# EXERCISE DETAILS:
Extract everything from the first of the entries below down to the line containing "[x=60, y=13]", copying each line exactly, and leave out the pictures.

————————

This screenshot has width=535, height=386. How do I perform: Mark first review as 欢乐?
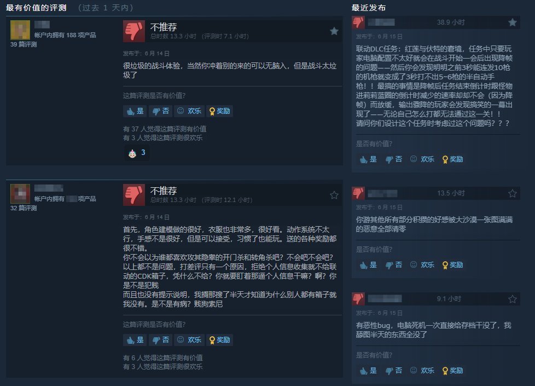coord(189,111)
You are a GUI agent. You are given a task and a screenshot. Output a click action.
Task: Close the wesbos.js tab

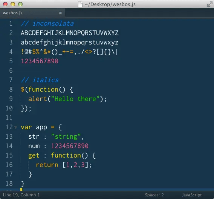[x=60, y=13]
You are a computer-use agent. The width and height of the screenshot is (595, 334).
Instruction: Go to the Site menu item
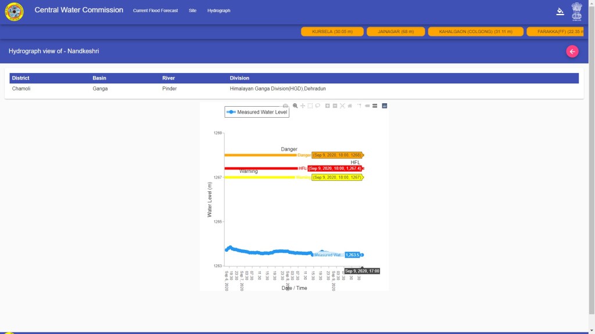(x=192, y=10)
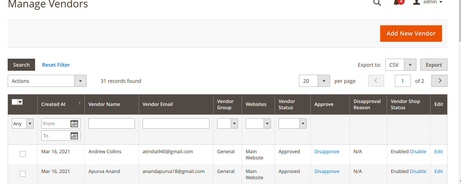
Task: Click the Reset Filter link
Action: (56, 65)
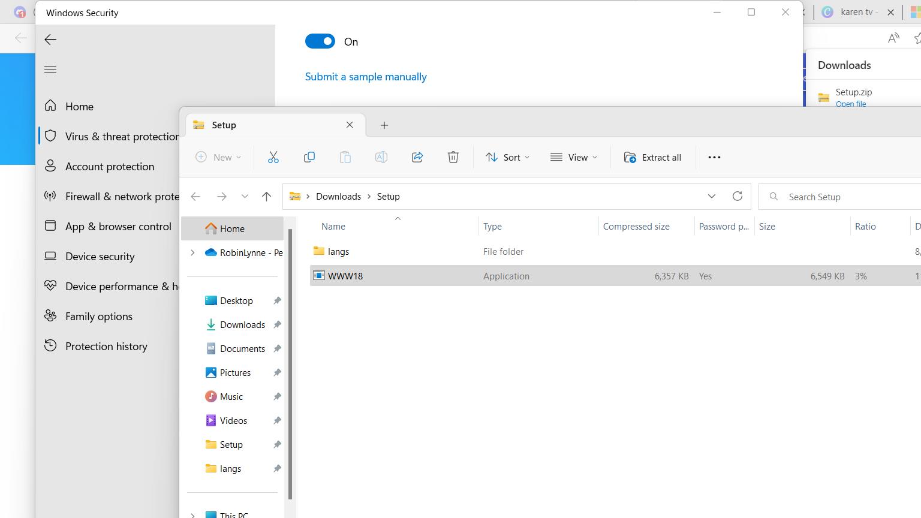Expand address bar previous locations dropdown

pyautogui.click(x=711, y=196)
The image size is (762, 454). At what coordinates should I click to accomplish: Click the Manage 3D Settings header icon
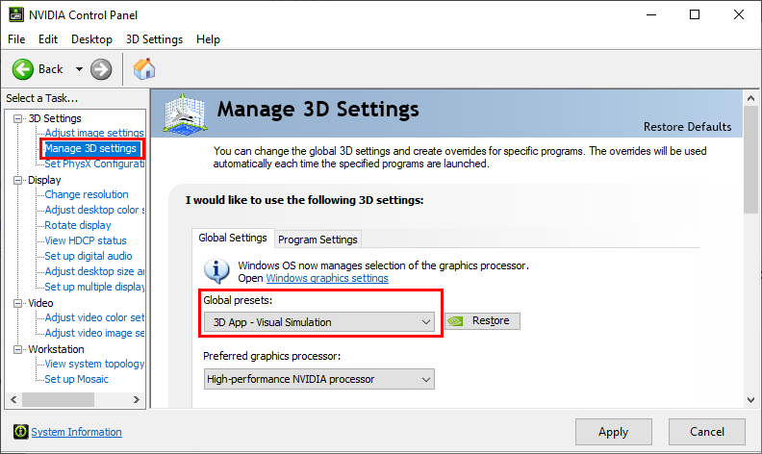tap(187, 114)
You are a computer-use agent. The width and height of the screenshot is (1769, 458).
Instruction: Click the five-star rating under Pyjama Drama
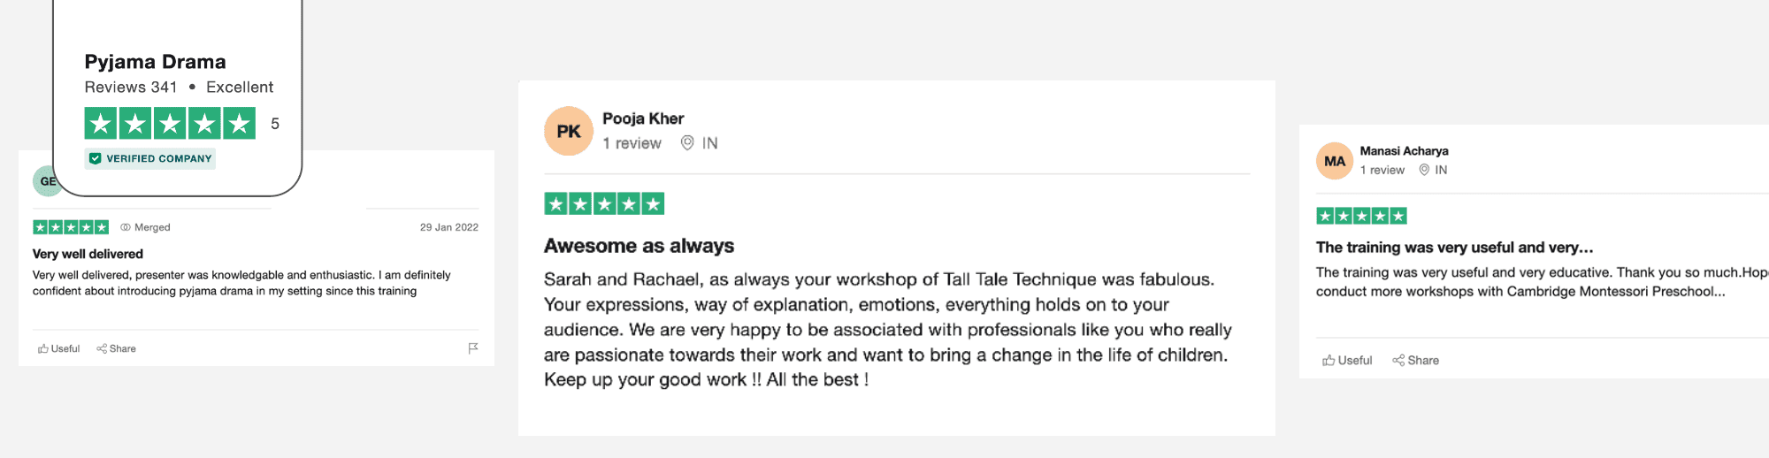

————————

# RESPONSE:
This screenshot has width=535, height=386. How do I perform: Mark first review as 欢乐?
coord(189,111)
You are a GUI agent. You are given a task and a screenshot. Output a click action.
Task: Close the wesbos.js tab

[x=60, y=13]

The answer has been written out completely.